Leave Your Lizard Brain Behind
Here’s an emergency: you’re in the jungle, and you see a tiger. Obviously, you should not stop and think, “Hmm, big animal with orange and black stripes, sharp claws, huge teeth…” If you do that, then you’re going to be lunch for that tiger. Deliberate, considered thought is not what you need when there’s an emergency. Rather, you need to use a more primitive part of your brain that developed early during evolution — your “lizard brain,” as it’s often called — to respond quickly to danger. Your lizard brain will then put you in “fight-or-flight” mode, rather than the think-deeply-about-your-options mode that’s going to end badly.
The decision about what to eat is not an emergency. The decision about how to deal with a unpleasant person or situation is not an emergency. The decision about how to respond to unhappiness is not an emergency. These are the circumstances where you want to use the thinking and reasoning part of your brain – your cerebral cortex – and leave the lizard brain behind.
As we explained on the “About EWS” page, pressing pause is in many ways the most important element of our success in losing weight. This applied to sustaining our weight loss, and more importantly becoming happier, calmer, and more effective people. As the brilliant psychologist and meditation teacher Tara Brach puts it:
“Mindfulness is a pause – the space between stimulus and response; that’s where choice lies.”
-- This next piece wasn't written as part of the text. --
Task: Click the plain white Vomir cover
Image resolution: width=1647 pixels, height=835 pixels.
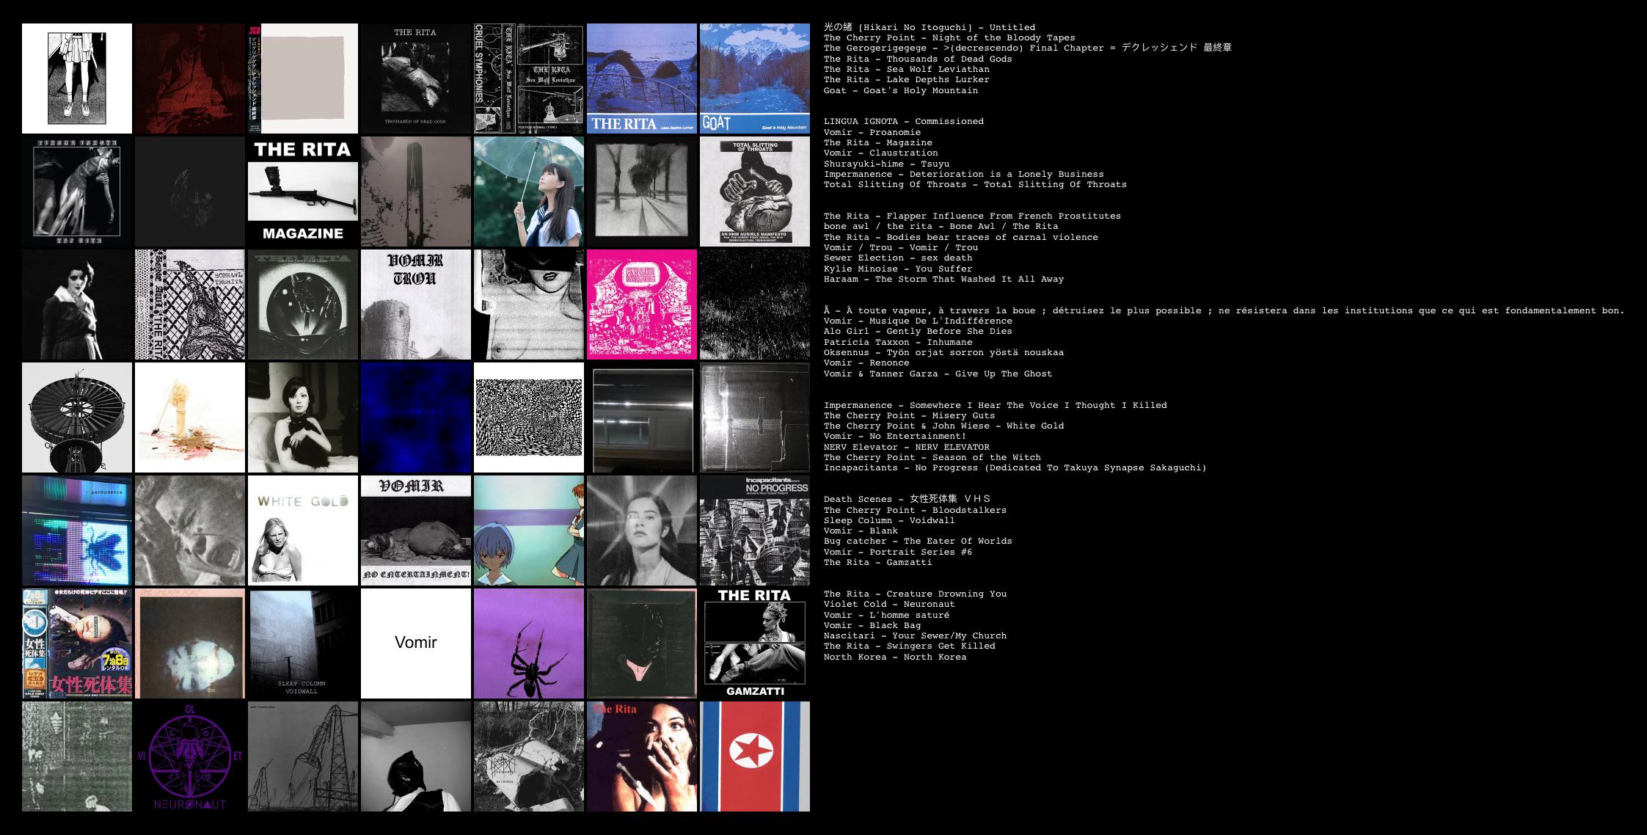Action: (x=415, y=643)
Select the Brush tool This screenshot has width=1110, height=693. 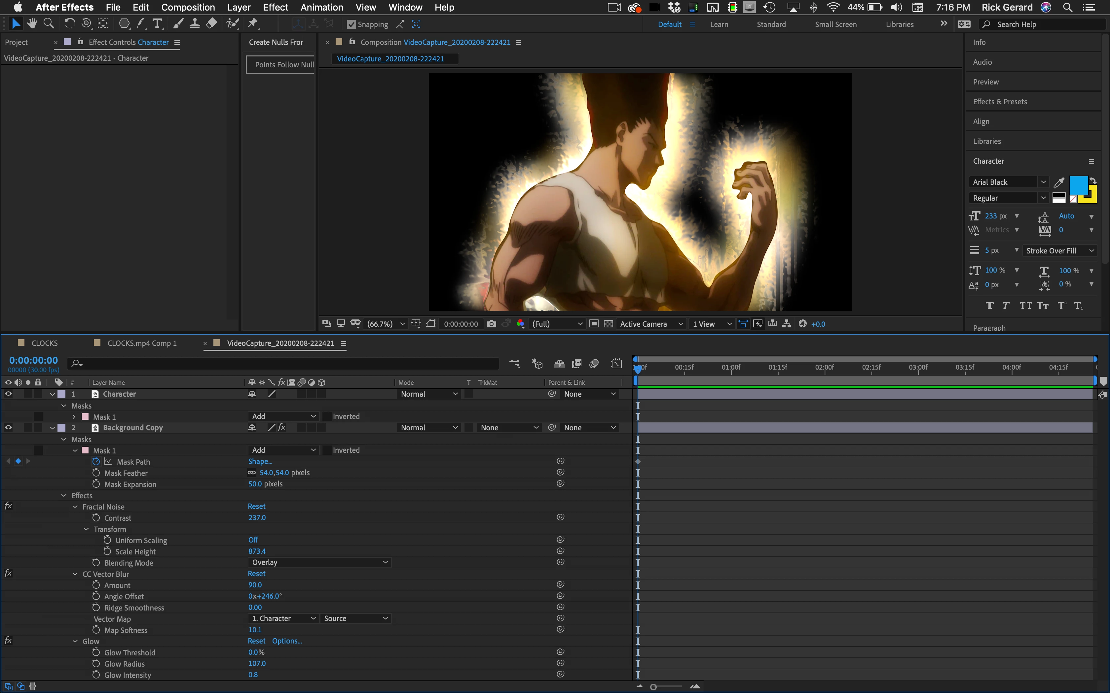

When you slow down, or “press pause,” you then shift from reacting to responding. Reaction is urgent, less thought out. Response is considered and makes use of the cerebral cortex. When there is no pause after a stimulus, then you react with the primitive lizard brain – the part that is always on the lookout for danger and acts first, thinks later.
In future posts, we’ll be talking a lot about that space between stimulus and response. It is the space where we have both found strength and calm.